Pourquoi les centaines de milliers de manifestants le 17 août en Israël ?
Le 17 août, des centaines de milliers de personnes ont manifesté en Israël. Les principales artères du pays, y compris les autoroutes, ont été bloquées par des protestataires. Des rassemblements importants ont eu lieu dans tout le pays, notamment à Tel Aviv — la plus massive — mais aussi à Haïfa et dans d'autres villes. Des appels à la grève ont émergé, bien que la Histadrout (la centrale syndicale israélienne) ait refusé d’y participer.
À l’origine du mouvement : les familles d’otages
Cette mobilisation exceptionnelle a été déclenchée par une nouvelle décision du cabinet de Benjamin Netanyahu : l’extension de l’occupation militaire directe sur l’ensemble de Gaza, avec pour objectif affiché la poursuite de l’éradication du Hamas. Il s'agit en réalité d’un approfondissement du nettoyage ethnique et du génocide en cours contre les Palestiniens.
Face à cette politique, les familles d’otages ont tiré une conclusion claire : si la guerre continue, leurs proches ne reviendront pas vivants. Elles ont donc lancé un appel à une journée nationale de blocage, articulée autour de deux exigences : la conclusion d’un accord immédiat pour la libération des otages et l’arrêt de la guerre.
La réaction du gouvernement ne s’est pas fait attendre. Netanyahu et ses ministres ont accusé les manifestants de compromettre les chances de libération des otages, de servir les intérêts du Hamas et de s’aligner sur ses positions.

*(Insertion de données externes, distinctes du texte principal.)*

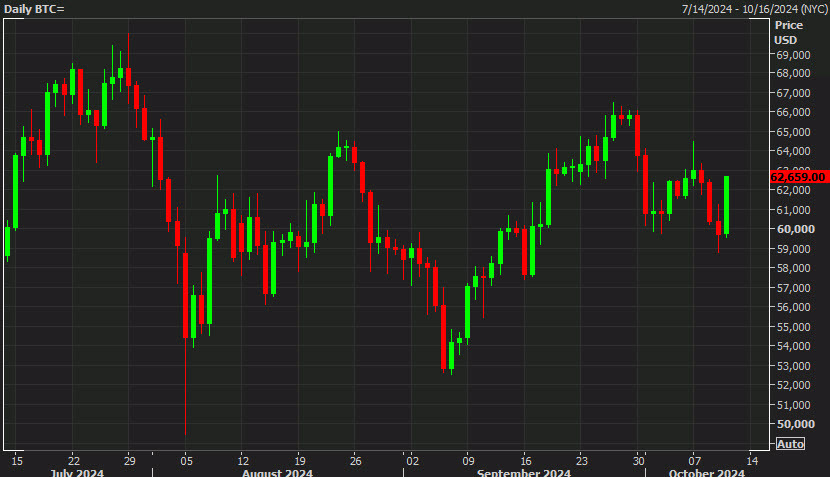Viewport: 830px width, 477px height.
Task: Click the first green candlestick at chart's left edge
Action: click(8, 241)
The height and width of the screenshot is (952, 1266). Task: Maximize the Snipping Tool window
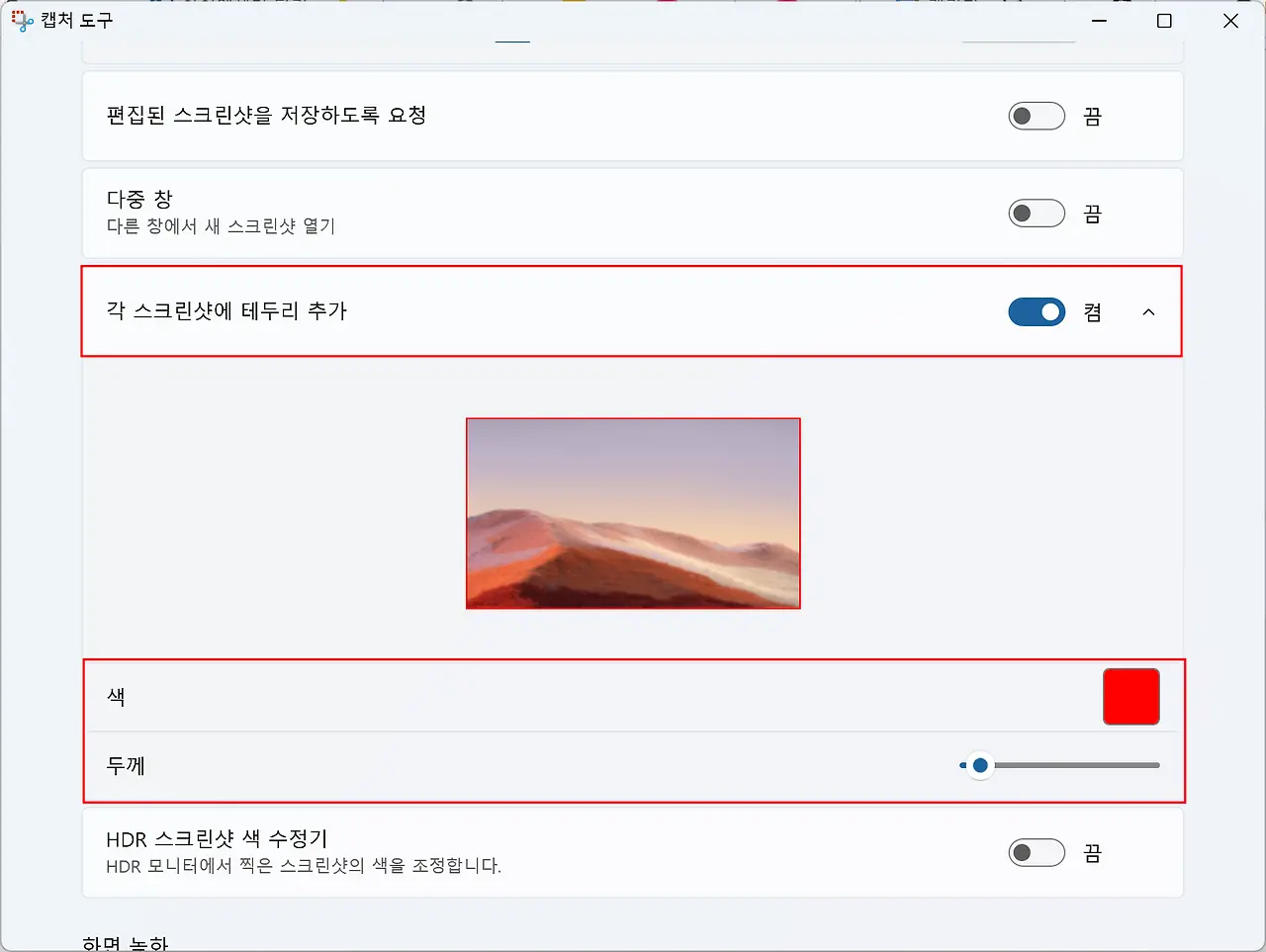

Ils ont toutefois évité de les taxer d’antisémitisme…
Une mobilisation aux contours complexes
La mobilisation n’est pas dirigée contre les crimes de guerre d’Israël, ni contre le nettoyage ethnique, ni même contre le génocide. L’objectif : sauver les otages ce qui implique nécessairement l’arrêt de la guerre.
Cela ne fait pas des familles d’otages des défenseurs du droit international ou des « pro-palestiniens ». Il ne faut se bercer d’aucune illusion. Elles défendent un intérêt personnel qui entre en convergence avec la revendication d’arrêt de la guerre. Ainsi, le Parti communiste israélien, le mouvement Standing Together et d’autres organisations progressistes ont activement participé aux manifestations. Le PCI a appelé les Juifs et les Palestiniens israéliens à s’unir pour faire de cette journée un succès. L’ensemble de la communauté arabe d’Israël a également été appelée à se mobiliser.
Une contestation plus large prend forme
Les familles d’otages ne sont pas seules à réclamer la fin de la guerre. Des réservistes expriment également leur épuisement dans une guerre sans fin. Israël a l’habitude de mener des guerres courtes. L’opération visant à « éradiquer » le Hamas devait initialement durer trois ou quatre mois. Or, plus de 22 mois après son déclenchement, le Hamas est encore là — affaibli certes, mais toujours actif. Combien de temps encore ? Six mois ? Un an ? Indéfiniment ?
De nombreuses voix, y compris au sein de l’establishment militaire, affirment que les objectifs fixés sont irréalisables et servent de prétexte à une guerre permanente.
Pour pallier l’usure des réservistes, une loi a été votée pour enrôler les Haredim (Juifs ultra-orthodoxes). Des dizaines de milliers de convocations ont été envoyées, mais la mesure se heurte à une résistance farouche : affrontements violents avec la police, brûlage public des convocations… Le Shas, parti orthodoxe sépharade, a menacé de provoquer un exode massif si l’on persistait à vouloir enrôler les ultra-orthodoxes par la force.
Une fuite en avant coûteuse
À la guerre contre les Palestiniens s’est ajoutée celle, entre autres, contre l’Iran. Le mythe de l’invulnérabilité du Dôme de Fer s’est effondré. Les pertes humaines et matérielles ont été lourdes, avec un coût estimé à 7 milliards de dollars — en pure perte.
Depuis le début de ses multiples offensives, la facture globale pour Israël dépasse les 80 milliards de dollars. Le PIB a chuté de 3,5 % au deuxième trimestre 2025. Parallèlement, l’isolement international d’Israël s’aggrave sur le plan diplomatique – notamment la reconnaissance de l’Etat palestinien annoncée par de nombreux pays occidentaux - et dans l’opinion publique internationale. Les initiatives de boycott se multiplient : refus de charger des armes par les dockers et les employés d’aéroports dans plusieurs pays, refus d’accueillir des croisières israéliennes, etc. faisant d’Israël un Etat paria.
Face à cette impasse militaire, politique et économique, le gouvernement Netanyahu s’enfonce dans une fuite en avant.